The RealID Act makes me want to vomit

To pressure Congress into swallowing Bush's latest military spending bill, the Republican Party is sweetening the deal. To mask the $81.3 billion of bitterness, House Republicans are heaping on riders like $580 million humanitarian aid to Darfur, $656 million for tsunami relief, and $580 million for peacekeeping programs. In this flurry of cut-and-paste legislation, however, Representative Sensenbrenner of Wisconsin has tacked on the Real ID Act, up for inclusion in the Senate's bill as the Isakson amendment. More a dash of Rohypnol than a spoonful of sugar, the Real ID legislation scapegoats immigrants and desperate refugees, promotes unsafe highways, and boosts an unelected secretary's power to dizzying heights. I only hope that, when you read this, it hasn't yet passed.

First, the bill sets harsher standards for refugees seeking asylum, requiring documented proof that persecution was their attackers' "central" motive.
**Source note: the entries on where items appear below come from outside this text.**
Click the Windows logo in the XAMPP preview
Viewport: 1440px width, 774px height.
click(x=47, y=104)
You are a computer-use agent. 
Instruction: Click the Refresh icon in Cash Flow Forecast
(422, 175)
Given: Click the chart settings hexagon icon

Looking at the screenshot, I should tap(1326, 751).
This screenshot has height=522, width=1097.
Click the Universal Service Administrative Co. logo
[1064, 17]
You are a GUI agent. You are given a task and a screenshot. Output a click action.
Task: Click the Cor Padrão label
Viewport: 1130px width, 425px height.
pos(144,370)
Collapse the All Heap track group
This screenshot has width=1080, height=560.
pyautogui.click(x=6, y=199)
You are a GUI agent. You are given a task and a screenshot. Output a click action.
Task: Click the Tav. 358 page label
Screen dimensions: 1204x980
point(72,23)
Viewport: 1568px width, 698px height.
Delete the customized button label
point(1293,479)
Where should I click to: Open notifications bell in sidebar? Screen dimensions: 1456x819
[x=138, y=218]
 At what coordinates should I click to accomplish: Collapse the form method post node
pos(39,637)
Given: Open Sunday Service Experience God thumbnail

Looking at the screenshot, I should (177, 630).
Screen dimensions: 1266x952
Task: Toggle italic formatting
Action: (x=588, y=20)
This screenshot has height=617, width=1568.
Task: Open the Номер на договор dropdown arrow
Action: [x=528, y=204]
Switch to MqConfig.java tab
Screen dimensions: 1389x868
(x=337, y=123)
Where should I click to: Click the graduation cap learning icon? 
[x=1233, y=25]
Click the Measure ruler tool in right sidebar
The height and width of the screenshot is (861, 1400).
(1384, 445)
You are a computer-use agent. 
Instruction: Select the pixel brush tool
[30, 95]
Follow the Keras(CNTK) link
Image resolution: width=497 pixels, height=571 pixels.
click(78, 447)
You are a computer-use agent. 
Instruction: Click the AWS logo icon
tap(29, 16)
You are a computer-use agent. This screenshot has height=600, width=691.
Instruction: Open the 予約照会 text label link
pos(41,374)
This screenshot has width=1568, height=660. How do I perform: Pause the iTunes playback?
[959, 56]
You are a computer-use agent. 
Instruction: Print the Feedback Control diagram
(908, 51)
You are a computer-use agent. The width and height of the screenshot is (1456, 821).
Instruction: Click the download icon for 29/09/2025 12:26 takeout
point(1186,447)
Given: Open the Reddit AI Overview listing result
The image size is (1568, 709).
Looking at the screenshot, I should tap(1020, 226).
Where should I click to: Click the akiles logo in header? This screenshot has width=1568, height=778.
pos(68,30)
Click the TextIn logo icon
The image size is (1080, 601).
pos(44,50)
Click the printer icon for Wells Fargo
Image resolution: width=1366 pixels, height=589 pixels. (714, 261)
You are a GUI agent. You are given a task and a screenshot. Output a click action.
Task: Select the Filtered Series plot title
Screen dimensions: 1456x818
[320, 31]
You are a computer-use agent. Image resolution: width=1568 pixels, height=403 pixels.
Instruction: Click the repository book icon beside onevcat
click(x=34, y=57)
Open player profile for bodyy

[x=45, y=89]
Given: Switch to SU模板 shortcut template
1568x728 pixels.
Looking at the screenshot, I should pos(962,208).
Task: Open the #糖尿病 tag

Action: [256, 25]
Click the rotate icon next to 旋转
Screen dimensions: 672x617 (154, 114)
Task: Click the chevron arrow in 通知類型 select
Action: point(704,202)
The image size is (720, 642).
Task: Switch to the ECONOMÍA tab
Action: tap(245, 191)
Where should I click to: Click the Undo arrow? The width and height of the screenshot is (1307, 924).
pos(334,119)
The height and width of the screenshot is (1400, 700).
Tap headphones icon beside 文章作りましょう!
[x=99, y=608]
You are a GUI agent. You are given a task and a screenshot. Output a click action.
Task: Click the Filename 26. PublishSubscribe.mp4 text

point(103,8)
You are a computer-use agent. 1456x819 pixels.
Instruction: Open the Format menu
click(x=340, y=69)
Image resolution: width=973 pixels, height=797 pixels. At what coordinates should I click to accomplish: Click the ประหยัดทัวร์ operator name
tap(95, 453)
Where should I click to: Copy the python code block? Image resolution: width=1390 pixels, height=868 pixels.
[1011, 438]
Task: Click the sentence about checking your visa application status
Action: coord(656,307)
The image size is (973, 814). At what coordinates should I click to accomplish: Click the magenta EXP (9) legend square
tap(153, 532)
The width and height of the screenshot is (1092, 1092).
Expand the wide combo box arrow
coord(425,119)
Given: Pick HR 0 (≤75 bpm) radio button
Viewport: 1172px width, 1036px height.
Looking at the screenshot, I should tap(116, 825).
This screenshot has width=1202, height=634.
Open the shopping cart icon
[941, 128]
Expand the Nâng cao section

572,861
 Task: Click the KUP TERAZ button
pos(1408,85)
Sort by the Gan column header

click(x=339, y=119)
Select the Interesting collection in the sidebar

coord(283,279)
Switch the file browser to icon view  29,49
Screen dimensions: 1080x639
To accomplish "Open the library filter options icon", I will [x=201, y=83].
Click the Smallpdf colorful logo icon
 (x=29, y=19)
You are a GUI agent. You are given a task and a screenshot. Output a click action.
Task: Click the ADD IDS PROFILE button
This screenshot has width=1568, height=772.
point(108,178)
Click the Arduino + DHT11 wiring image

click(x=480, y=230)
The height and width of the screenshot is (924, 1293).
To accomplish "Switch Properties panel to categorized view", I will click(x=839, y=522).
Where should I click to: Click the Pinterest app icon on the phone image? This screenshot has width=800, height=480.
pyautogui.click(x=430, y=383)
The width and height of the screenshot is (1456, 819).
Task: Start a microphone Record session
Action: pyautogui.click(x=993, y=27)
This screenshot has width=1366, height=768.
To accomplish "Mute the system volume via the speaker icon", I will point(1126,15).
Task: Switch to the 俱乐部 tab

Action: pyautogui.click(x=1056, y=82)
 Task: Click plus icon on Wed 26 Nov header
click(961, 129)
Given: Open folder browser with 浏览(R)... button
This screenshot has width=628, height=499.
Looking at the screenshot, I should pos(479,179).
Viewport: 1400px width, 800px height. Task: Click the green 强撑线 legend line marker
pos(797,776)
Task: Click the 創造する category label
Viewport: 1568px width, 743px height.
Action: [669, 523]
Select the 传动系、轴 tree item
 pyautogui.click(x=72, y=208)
Without strict proof, refugees will be returned to the countries they've fled from, until they can get a signed note from the death squads. The provision was allegedly included to protect against terrorists' abuse of asylum law to enter the country, but existing laws already bar terrorists from gaining U.S. asylum, making Real ID redundant at best and pernicious at worst. It's an absurd—and cruel—new burden of proof.

A second provision restricts habeas corpus for immigrants, preventing most from challenging their deportation in court, while a third legalizes the deportation of immigrants on the basis of previously lawful speech and association. Long-term residents may be expelled for the weakest of terrorist links. Immigration lawyer Robert Deasy offers the following example: If an immigrant were to contribute to a tsunami relief fund that is a subsidiary of an organization in a Tamil Tiger controlled region of Sri Lanka, she or he could be deported, save "clear and convincing evidence" that she or he didn't know of the charity's connection. With the burden of proof resting squarely on the shoulders of the accused, Real ID renders immigrants guilty before proven innocent.

In addition, the legislation undercuts the marginal progress made in states like California to admit the reality of undocumented immigration, by preventing migrants from getting driver's licenses and automotive insurance. The sheer number of undocumented workers and our economy's dependence on their underpaid, underappreciated labor should compel us to recognize and address the causes and effects of illegal immigration, not plug our ears and sing the Real ID Act's regressive tune. Denying immigrants licenses can only make for more unlicensed, uninsured drivers, and more resources squandered on needless prosecutions. Hectic highways and backlogged courts will not make anyone in the U.S. safer.

Finally, just for fun, the bill includes a cheery little fascist measure granting the Secretary of Homeland Security "the authority to waive…all laws such Secretary, in such Secretary's sole discretion, determines necessary to ensure expeditious construction of the barriers and roads" claimed to be vital to national security. No courts are allowed "to hear any cause or claim arising from any action undertaken, or any decision made, by the Secretary of Homeland Security" in this process, nor to order any relief for damages incurred by the exercise of the Almighty Secretary's unchecked authority. You don't have to be a tree-hugger to feel wary of giving the non-elected Secretary such singular power to alter the landscape—especially if those roads cut through your back yard.

Military spending may be a bitter pill to swallow, but that shouldn't permit the right to go spike the punch. If the Isakson amendment is still up for debate, call your senators, and tell them the Real ID Act just isn't tasty.